Here the third (associativity) change introduces the overflow, not the commutativity change which should always be safe for both integers and floating point numbers.


You're right but I'm just making the point that machine arithmetic ain't number arithmetic and you can't rearrange freely.

His example included SUM(b + c) and SUM(c + b) as equivalent. As such it probably is[1] but extend it to 3 numbers and you can't rearrange, as I think we agree.

[1] assuming b and c are numbers not strings, as + is string concat in some dialects


What about difftastic?


Difftastic seems like a really cool tool. There are a few reasons, however, why it doesn't apply well to use cases I had in mind:

1. It's in JS and not Python. These days a common data (including data tooling) stack revolves around Python and fitting JS into this ecosystem is not straightforwad.

2. Limited dialect support. As far as I can see it only supports "PostgreSQL flavor" (not sure what exactly is meant by "flavor" here). Support for dialects like Spark, Trino, Hive, etc SQL was crucial.
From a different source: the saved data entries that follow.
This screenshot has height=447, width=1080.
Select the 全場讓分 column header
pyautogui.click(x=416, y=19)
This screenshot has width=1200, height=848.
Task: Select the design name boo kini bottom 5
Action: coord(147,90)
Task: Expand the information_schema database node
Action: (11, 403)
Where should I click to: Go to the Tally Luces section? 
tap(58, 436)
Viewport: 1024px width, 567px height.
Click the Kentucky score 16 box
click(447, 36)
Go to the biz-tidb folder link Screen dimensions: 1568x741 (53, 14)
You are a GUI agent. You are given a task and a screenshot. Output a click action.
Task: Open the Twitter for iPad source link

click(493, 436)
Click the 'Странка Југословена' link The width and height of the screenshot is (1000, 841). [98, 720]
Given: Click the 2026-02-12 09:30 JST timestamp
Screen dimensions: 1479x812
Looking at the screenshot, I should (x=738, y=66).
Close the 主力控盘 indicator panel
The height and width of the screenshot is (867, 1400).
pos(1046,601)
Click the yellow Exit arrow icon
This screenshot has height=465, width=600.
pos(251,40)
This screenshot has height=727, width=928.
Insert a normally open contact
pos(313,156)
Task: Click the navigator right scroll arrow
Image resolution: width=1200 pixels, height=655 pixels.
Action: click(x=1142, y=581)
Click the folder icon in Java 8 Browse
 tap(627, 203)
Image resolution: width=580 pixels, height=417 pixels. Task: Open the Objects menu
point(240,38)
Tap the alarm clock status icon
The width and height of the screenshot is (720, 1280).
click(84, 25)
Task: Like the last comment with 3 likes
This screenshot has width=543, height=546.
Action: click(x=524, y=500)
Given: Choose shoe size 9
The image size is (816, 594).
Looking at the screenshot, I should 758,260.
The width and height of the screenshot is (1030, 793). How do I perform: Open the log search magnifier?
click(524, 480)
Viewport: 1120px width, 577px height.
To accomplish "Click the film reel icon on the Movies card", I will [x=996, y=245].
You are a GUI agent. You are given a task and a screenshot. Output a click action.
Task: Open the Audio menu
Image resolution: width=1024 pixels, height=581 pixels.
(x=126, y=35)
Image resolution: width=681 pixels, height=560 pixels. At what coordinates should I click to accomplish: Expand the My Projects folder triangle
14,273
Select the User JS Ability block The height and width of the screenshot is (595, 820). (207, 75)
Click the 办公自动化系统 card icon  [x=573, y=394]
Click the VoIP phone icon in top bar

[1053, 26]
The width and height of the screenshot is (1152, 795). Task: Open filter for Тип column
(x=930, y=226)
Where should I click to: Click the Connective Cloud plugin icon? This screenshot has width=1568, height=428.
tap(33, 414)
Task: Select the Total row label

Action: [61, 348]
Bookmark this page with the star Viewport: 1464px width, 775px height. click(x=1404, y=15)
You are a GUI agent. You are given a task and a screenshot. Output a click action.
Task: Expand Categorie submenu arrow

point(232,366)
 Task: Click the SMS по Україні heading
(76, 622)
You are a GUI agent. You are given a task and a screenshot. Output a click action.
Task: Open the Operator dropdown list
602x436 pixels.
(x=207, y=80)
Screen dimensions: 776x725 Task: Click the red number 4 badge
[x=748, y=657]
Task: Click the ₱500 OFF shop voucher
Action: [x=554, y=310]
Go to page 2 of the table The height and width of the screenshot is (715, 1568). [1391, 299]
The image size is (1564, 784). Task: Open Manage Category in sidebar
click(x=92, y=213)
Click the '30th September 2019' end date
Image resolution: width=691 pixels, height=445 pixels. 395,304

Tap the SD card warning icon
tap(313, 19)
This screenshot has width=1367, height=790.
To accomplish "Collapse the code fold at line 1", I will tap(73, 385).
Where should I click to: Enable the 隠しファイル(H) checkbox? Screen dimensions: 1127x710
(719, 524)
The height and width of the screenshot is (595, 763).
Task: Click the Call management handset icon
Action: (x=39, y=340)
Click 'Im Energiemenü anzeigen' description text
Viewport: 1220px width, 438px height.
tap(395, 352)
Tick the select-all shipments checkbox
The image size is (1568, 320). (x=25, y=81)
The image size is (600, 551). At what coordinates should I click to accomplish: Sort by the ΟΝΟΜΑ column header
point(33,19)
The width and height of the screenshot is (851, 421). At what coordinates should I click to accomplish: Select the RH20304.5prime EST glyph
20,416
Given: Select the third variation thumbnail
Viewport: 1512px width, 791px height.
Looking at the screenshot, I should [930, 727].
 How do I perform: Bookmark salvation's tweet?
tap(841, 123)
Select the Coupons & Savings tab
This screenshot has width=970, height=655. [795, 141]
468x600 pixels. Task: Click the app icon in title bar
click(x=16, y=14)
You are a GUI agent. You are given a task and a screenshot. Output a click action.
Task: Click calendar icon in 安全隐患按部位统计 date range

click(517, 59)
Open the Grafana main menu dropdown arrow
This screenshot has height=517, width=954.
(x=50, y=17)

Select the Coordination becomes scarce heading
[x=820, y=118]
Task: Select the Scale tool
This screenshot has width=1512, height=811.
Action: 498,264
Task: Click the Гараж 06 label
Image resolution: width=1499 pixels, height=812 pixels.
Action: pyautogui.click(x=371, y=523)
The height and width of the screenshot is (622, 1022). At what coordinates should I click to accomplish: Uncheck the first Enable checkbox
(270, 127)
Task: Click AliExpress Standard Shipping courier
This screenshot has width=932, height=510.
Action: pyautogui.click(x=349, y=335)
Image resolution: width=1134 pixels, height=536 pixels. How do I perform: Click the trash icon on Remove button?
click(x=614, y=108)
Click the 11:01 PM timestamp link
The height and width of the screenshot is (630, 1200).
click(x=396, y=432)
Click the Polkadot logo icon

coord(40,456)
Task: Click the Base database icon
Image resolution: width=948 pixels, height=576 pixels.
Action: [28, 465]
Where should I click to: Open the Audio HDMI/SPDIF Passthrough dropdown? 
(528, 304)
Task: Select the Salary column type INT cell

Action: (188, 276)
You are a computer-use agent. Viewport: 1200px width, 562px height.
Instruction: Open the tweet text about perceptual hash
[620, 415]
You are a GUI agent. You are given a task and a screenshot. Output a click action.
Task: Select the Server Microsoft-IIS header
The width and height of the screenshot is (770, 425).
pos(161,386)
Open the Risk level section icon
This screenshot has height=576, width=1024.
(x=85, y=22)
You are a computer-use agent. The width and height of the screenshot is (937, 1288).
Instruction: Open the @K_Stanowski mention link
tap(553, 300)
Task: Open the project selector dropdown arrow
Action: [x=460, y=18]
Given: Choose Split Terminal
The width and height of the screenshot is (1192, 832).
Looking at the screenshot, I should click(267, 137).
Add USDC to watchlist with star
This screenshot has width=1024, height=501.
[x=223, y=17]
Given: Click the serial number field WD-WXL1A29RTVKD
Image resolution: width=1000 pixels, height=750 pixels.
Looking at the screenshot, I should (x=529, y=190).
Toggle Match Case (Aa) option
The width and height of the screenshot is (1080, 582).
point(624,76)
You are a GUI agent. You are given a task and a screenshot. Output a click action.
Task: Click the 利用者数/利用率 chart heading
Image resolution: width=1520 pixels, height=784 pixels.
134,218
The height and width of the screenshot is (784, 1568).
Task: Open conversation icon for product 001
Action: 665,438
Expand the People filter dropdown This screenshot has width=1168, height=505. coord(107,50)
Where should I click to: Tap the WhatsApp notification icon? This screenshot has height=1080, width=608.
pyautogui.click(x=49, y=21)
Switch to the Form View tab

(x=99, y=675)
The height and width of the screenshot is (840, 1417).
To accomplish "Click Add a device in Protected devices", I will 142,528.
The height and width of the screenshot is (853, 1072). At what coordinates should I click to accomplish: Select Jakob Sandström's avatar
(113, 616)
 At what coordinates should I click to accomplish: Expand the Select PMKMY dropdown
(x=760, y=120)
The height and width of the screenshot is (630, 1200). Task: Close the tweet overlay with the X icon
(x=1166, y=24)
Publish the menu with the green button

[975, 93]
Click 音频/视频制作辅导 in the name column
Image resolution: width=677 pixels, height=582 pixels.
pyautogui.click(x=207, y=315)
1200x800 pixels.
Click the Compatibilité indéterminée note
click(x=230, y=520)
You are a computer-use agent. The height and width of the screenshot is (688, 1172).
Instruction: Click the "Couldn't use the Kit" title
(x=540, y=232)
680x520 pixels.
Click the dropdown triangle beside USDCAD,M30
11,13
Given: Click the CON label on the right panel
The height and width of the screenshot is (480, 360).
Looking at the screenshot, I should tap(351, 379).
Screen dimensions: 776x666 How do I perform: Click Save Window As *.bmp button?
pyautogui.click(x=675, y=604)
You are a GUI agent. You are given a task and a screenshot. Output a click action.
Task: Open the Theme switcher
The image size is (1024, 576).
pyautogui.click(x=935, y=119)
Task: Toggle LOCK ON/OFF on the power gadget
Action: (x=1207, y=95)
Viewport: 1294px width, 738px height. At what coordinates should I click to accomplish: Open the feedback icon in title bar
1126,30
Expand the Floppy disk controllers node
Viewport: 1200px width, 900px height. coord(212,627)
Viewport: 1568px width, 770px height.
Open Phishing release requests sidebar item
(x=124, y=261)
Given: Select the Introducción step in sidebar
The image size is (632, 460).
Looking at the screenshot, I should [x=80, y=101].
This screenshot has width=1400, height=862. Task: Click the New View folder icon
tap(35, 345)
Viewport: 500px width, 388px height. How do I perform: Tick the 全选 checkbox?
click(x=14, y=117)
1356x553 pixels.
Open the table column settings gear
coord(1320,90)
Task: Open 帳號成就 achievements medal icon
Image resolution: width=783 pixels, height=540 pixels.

Definitely a worthy mention, though, thank you!


Difftastic's wiki also has a breakdown of some structured diff algorithms: https://github.com/Wilfred/difftastic/wiki/Structural-Diffs

(I've been working on a similar problem, effectively diffing an XML tree.)


> It's in JS and not Python

it's in Rust:

https://github.com/Wilfred/difftastic

what am i missing?


Nitpick:

> when a nested query is refactored into a common table expression (CTE), this kind of change doesn’t have any functional impact on either a query or its outcome

This isn’t quite true, at least in Postgres. It won’t affect the outcome, but it can affect the query plan.


I believe that was true but in current PG the CTE no longer acts as an optimisation barrier.

https://git.postgresql.org/gitweb/?p=postgresql.git;a=commit...


For this use case, it’s intentional, since only the outcome is important to us. That’s kind of the draw of a declarative language, you ask what you want and don’t have too much control over how that’s done (the engine should optimize that away).


this is very cool, but I believe this bit of the README is incorrect:

Text-based diff tools such as git diff, when applied to a code base, have certain limitations. First, they can only detect insertions and deletions, not movements or updates of individual pieces of code.

git diff can detect movements. looking at my .gitconfig, I think it's the "frag = magenta" line.


I think color-moved might also be what you’re thinking of. https://git-scm.com/docs/git-diff#Documentation/git-diff.txt...


Post it or link it so we can better understand!